Like the case of serial killer Peter Dupas, who killed at least three women in the 1980s and 1990s.
Or the “Frankston killer” Paul Denyer, who murdered three young women in the Melbourne suburb in 1993.
He was involved in the conviction of Matthew Wales, the “mild-mannered” man responsible for the “society murders”, killing his mother and step father in 2002.
And, of course in the investigations into the infamous gang-land wars that inspired the hit TV show, Underbelly.
This week, he talks to Meshel Laurie about despite the headlines, some of the most heartbreaking cases he worked on were the ones that didn’t make the news.
Listen as Meshel Laurie recounts to Bezzina how she met one of Peter Dupas’ victims weeks before she died:
His toughest cases were the ones he couldn’t explain…
“The random ones are the hardest ones…they’re all tough, because you’re dealing with people’s lives, and the impacts that has.
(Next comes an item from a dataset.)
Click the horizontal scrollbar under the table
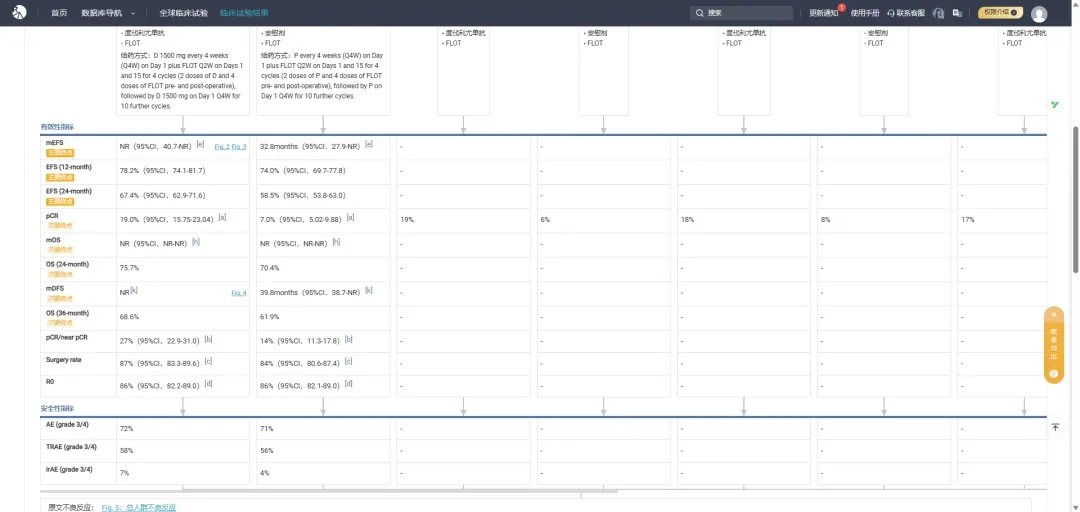 tap(399, 491)
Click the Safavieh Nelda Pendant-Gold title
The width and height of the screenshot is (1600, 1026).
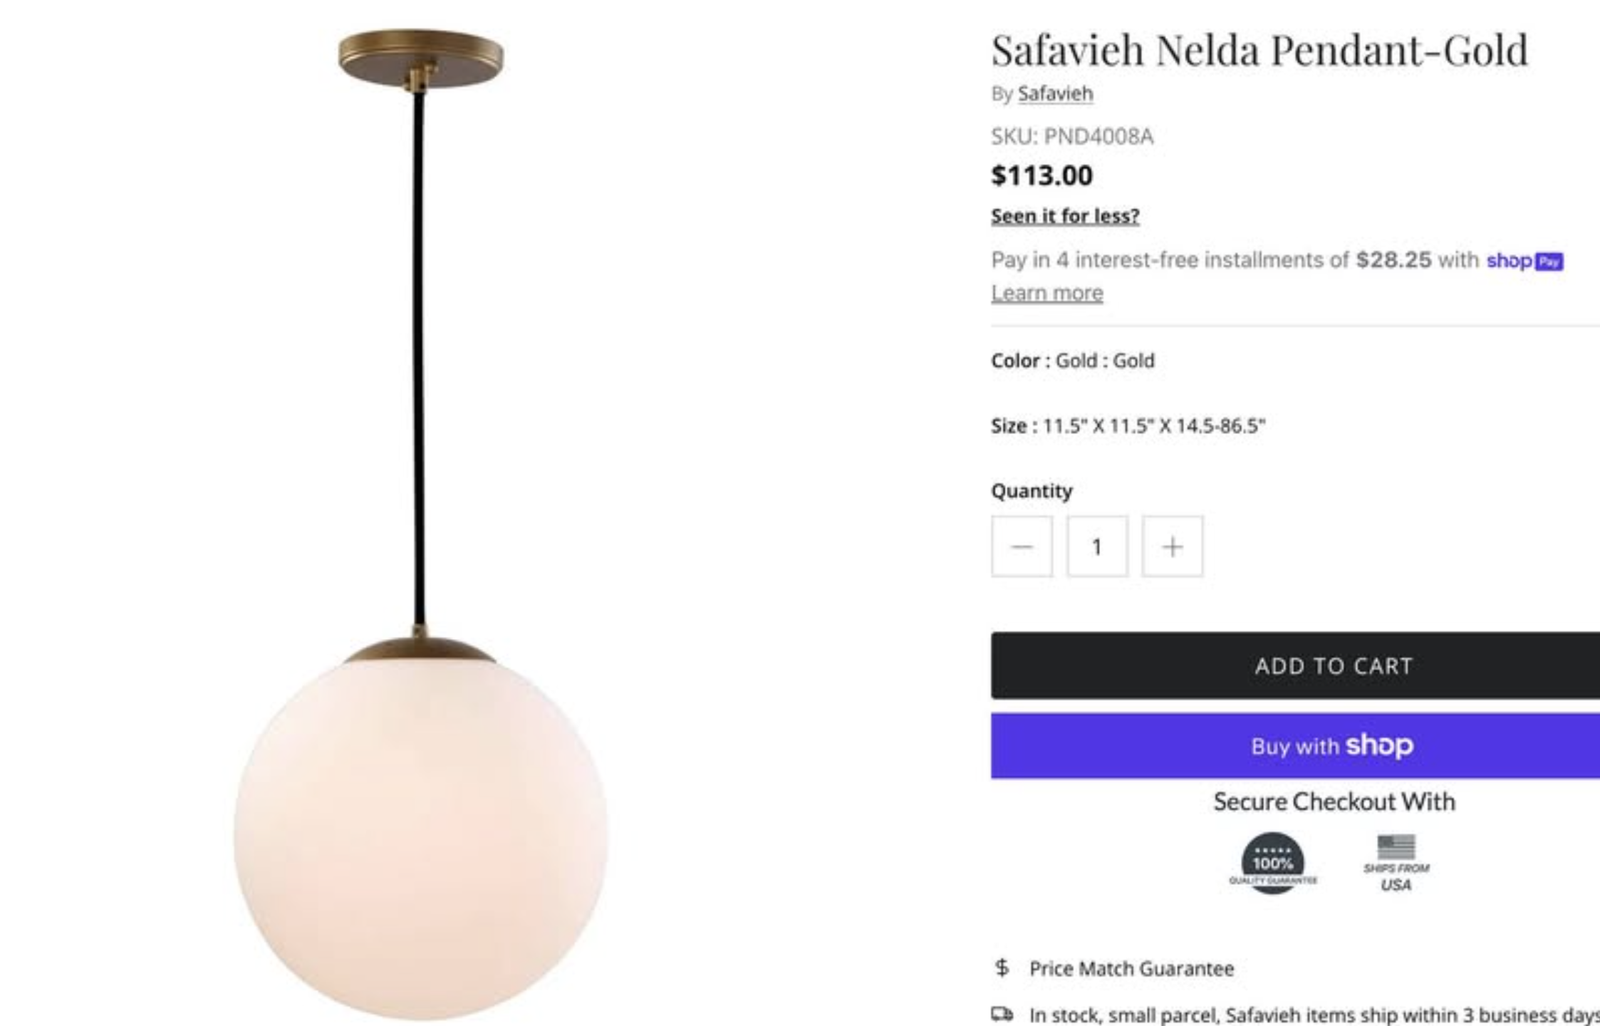1259,50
It’s really the defenceless ones that strikes a chord, the babies, the elderly…” he says.
Life in the homicide squad wasn’t like Law and Order.
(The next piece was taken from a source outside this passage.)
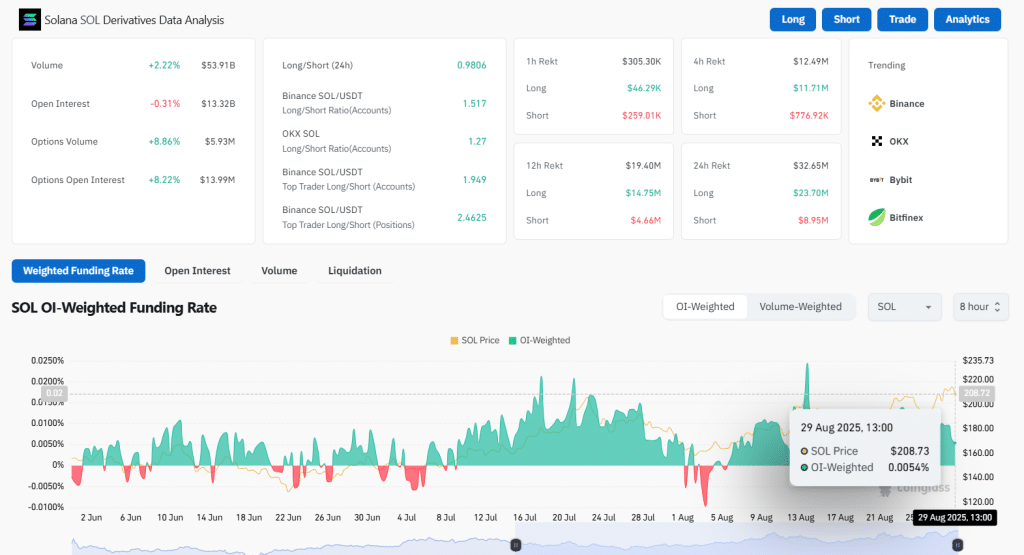Click the left handle of chart range slider
Screen dimensions: 1024x555
point(516,545)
Because not every case was going to be solved.
While Charlie explains that he did have a good “clearance rate” of 90 per cent, there were some cases, that to this day, have remained unsolved.
Charlie spoke of his time failing to identify the pedophile the media labelled Mr Cruel, or to locate the remains of Sarah MacDiarmid, a woman who disappeared into thin air after catching a late night train home, leaving nothing but a bloody hand print left on the door handle of her car….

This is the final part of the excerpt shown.